The Government's release of draft legislation to addressing the Safe Harbour and Ipso Facto Clause reforms mooted in last year's Innovation Statement prompts us to ask: will the legislation go beyond what is necessary to protect directors from prosecution while they are restructuring a business to provide an opportunity for unqualified advisors to take unfair advantage of creditors?
The goals of the proposed legislation are the promotion of a culture of entrepreneurship and a reduction in the stigma around company failure. By reducing the perceived "penalties" associated with formal appointments it is hoped a better outcome will result for all participants, including creditors and employees.
How will the new laws work?
The proposed "Safe Harbour" will apply to directors of companies in the process of a restructure. It will protect them from personal liability for insolvent trading while facilitating informal restructuring efforts. This protection will last as long as the course of action taken is reasonably likely to lead to a better outcome compared to a formal insolvency appointment (i.e. voluntary administration or liquidation). There will be no change to other duties owed by directors to, for example, act in the best interest of their companies, exercise their powers honestly, to keep accurate accounts and report the company's tax and superannuation position to the ATO.
The protection will take effect as soon as the director starts to take a course of action to avoid the company becoming insolvent. The protection will stop if:
- the course of action is no longer reasonably likely to lead to a better outcome, or
- the company goes into formal administration (including receivership).
According to the legislation, the definition of a "better outcome" is "an outcome that is better for both the company and its creditors as a whole than if the company entered some form of external administration".
So how do you tell whether the proposed course of action is reasonably likely to lead to a better outcome for a company and its creditors?
A key factor is whether the director has obtained the appropriate advice from a suitably qualified advisor, assuming the advisor has been given sufficient information to provide solid advice.
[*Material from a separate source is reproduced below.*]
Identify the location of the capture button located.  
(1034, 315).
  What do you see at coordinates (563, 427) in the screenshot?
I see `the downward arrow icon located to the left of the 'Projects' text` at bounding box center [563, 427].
The safe harbour will not apply to those directors who have not made adequate provisions for employee entitlements or whose company tax affairs are not up to date.
Suspending "Ipso Facto" clauses: how does it work?
"Ipso Facto" clauses can be found in many contracts. Ipso Facto (Latin for "by the fact itself") clauses either require or allow a supplier, lessor or customer to terminate, suspend or modify a contract (such as a lease or supply agreement) because of an event such as a formal external administration appointment like Voluntary Administration or Receivership even if the company can prove that it can meet the contractual payments or performance obligations.
These clauses have stopped companies from restructuring or trading out of financial difficulties in the past after a formal appointment, as a restructure proposal has not been able to be implemented due to the termination of vital contracts.
The bottom line: what are the key reforms?
- There will be a "stay", or suspension of the operation of Ipso Facto clauses in most (but not all) contracts when a company enters into a scheme of arrangement or a voluntary administration. The court will have the power to override the stay. There are certain conditions where the stay will not apply. All the details are found in the regulations.
- Importantly, even though a stay on enforcement of an Ipso Facto clause may be in place, a party to a contract will not be obliged to provide additional credit. This means that if the contract is with a party whose continued support is crucial to the ongoing trade of the company, and their position cannot be renegotiated, a restructure may still not be able to proceed.
The concerns for accountants and lawyers advising their clients are clear
The reforms are significant as they remove a restriction on taking early action by directors facing possible insolvency, and provide a mechanism for directors to work towards the company's recovery and continued success. They are designed to do so in ways that provide creditors with some protection, although those protections will inevitably be weaker than the existing law.
However, as they now stand, the reforms do not address a secured creditor's right to enforce their security. To be successful, any restructure will require skilful negotiation with those secured creditors. The directors, their advisors and secured creditors will need up-to-date financial information, and would be concerned if that information could not be supplied in a timely manner.
For the reforms to be effective, directors will need to form a strong and healthy relationship with their accountant and ensure that they maintain good bookkeeping records and are informed about their company's financial position.
The proposed legislation does not clarify what is an "appropriately qualified entity". It appears that it is not a requirement for the specialist to be a qualified restructuring professional.
This could lead to many directors being taken advantage of by those who profess to be specialists in restructuring but have no real qualifications or experience in these matters. There is a risk that the less reputable advisors who haunt the "pre insolvency" market may take advantage of this loophole. Accountants and lawyers will need to advise their clients to be wary of relying on unprincipled and unqualified "advisors".
The content of this article is intended to provide a general guide to the subject matter. Specialist advice should be sought about your specific circumstances.